Sorrio e Mavi revira os olhos. Meu celular vibra no instante que Andressa sai do nosso campo de visão.
Cassandra.
Bem, ela não me manda mensagem há dias, mas a outra opção é algum dos meus pais ter falecido nos últimos dias.
Cassandra: você tá aí?
Cassandra: agora é sério, juro
Cassandra: :(
Cassandra: mas se você não quiser realizar um desejo de uma pobre jovem com problema no coração quase falecida é um escolha sua
Penso em não responder porque sei que não é sério de verdade, mas me sinto mal só de ameaçar fechar a conversa.
Belém Martins: eu não sei quando você tá exagerando ou não
Belém Martins: você tá precisando de alguma coisa?
Cassandra: [Imagem]
Cassandra: é UM PARQUE DE DIVERSÕES!!!!!
Cassandra: e tudo bem, existem milhões de parques de diversões com suas estruturas precárias, mas
Cassandra: [Imagem]
Cassandra: [Imagem]
Cassandra: [Imagem]
Primeiro, um folheto digital anunciando um parque de diversões intitulado "Alegria". Depois, imagens mais detalhes das suas atrações. Uma roda-gigante colorida, algum tipo de labirinto de terror e... um bate-bate com carrinhos temáticos de comida. Sim, é só mais um parque de diversão com estruturas precárias.
Cassandra: eu quero ir!!!
Cassandra: ...mas eu não posso.
Cassandra: além do fator sou uma coitadinha presa no hospital, também sou uma coitadinha sensível a fortes emoções
Cassandra: então eu nunca fui em um
Cassandra: bem que você poderia ir por mim :( e me mostrar tudo :(
Belém Martins: eu sei que você tá exagerando
Belém Martins: eu ir não é a mesma coisa que você ir
Cassandra: eu não estou exagerando!
Cassandra: tá um tédio aqui :( eu só pensei que talvez fosse divertido você ir e me mostrar as coisas
Cassandra: mas tudo bem!!!!!!
Cassandra: estou indo fazer algo divertidíssimo ali (assistir mais um filme)

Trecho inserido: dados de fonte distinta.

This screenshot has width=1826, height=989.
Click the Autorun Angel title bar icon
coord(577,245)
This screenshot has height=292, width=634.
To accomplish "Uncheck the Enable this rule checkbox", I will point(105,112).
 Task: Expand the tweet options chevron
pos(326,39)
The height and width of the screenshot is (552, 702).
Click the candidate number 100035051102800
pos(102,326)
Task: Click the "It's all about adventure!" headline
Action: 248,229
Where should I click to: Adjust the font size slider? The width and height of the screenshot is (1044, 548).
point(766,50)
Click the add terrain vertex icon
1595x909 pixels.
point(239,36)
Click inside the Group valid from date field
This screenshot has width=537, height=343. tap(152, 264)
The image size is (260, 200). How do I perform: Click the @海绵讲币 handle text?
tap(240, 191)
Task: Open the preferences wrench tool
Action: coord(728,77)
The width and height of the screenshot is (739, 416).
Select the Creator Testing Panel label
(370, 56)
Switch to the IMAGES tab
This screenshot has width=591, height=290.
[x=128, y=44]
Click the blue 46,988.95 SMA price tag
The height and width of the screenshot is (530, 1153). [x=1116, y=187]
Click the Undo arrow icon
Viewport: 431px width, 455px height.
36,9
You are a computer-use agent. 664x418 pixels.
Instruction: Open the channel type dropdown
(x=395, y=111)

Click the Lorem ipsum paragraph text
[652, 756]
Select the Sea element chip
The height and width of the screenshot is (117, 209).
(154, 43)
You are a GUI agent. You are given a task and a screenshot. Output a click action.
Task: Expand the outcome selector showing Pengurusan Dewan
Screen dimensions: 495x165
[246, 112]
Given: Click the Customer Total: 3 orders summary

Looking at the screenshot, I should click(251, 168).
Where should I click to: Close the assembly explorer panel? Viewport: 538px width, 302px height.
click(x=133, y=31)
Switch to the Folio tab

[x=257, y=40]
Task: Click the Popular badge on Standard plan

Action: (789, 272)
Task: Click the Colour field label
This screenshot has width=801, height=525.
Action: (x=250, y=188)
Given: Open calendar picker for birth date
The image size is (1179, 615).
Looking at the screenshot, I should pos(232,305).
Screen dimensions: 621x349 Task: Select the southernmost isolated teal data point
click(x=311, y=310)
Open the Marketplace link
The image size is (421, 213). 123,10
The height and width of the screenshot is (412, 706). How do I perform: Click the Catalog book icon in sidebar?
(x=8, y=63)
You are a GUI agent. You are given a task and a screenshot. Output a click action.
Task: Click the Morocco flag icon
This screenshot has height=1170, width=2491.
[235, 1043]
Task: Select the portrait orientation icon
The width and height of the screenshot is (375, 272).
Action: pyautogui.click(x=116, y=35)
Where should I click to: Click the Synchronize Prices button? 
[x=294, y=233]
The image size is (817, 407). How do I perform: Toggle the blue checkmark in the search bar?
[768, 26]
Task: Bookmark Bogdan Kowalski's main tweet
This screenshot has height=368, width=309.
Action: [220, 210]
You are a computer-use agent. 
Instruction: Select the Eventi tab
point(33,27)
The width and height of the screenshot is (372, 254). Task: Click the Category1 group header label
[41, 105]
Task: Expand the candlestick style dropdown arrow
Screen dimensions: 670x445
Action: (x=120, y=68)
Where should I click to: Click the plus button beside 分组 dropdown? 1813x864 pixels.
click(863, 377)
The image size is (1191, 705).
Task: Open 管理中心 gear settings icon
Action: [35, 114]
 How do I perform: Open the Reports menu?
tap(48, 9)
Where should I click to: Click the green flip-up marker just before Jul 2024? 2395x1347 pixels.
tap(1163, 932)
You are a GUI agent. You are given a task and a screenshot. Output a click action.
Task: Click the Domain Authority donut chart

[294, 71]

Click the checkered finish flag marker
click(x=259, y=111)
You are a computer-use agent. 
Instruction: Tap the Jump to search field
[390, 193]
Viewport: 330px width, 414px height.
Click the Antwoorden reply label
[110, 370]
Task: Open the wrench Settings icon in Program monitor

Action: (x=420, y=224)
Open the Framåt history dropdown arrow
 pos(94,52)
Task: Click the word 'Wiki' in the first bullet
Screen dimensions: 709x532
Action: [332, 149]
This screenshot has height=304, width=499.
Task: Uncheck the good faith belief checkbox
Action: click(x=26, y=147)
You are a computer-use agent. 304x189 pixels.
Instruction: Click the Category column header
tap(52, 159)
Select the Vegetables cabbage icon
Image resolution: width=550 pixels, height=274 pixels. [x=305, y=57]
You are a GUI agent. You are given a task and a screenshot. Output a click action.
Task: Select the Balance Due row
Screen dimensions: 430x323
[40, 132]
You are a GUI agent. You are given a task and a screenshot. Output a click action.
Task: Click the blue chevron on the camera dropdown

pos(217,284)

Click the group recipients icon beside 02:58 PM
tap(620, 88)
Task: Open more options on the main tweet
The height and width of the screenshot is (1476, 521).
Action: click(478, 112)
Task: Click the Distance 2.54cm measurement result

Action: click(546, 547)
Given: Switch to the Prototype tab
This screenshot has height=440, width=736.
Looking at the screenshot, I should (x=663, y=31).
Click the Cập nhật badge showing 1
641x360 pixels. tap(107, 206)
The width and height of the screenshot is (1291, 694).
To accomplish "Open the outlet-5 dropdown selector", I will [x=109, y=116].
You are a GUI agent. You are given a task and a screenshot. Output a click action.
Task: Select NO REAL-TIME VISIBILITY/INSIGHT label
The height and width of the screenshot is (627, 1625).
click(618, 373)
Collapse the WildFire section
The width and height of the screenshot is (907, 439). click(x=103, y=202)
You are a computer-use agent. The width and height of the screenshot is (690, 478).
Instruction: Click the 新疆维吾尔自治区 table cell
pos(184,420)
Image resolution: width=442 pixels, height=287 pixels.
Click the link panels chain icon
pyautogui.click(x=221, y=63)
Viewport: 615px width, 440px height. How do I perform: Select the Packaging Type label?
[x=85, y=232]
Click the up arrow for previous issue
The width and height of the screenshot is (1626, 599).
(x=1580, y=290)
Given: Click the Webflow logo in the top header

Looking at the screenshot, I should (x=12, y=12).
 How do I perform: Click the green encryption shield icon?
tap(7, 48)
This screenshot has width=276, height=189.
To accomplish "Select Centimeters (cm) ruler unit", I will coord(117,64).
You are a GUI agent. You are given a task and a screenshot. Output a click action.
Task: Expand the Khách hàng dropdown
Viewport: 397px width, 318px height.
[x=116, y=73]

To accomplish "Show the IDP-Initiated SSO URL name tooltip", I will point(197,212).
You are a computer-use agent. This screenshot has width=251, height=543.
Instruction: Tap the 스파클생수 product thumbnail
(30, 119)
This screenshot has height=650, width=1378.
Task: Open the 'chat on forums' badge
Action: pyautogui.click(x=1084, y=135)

Cassandra: quando eu morrer você vai lembrar disso
Belém Martins: eu sei que você tá exagerando
Belém Martins: mas eu nao vou conseguir deitar a cabeça no travesseiro pensando nisso, então eu vou ver se consigo ir
Cassandra: :) :) :) :)))) sabia que você diria sim
Cassandra: mas o parque só vai até hoje
Como explicar que estou indo em um parque de diversões para ser a câmera viva de alguém? Quando repentinamente digo que vou sair, mesmo com Mavi aqui, eles se oferecem para ir juntos. E como vai ser ridículo se eles forem, eu preciso explicar do jeito menos ridículo possível que estou indo por causa de Cassandra. É, pelo menos eles não sabem que eu não falo com ela há dias, então eu só sou uma amiga gentil.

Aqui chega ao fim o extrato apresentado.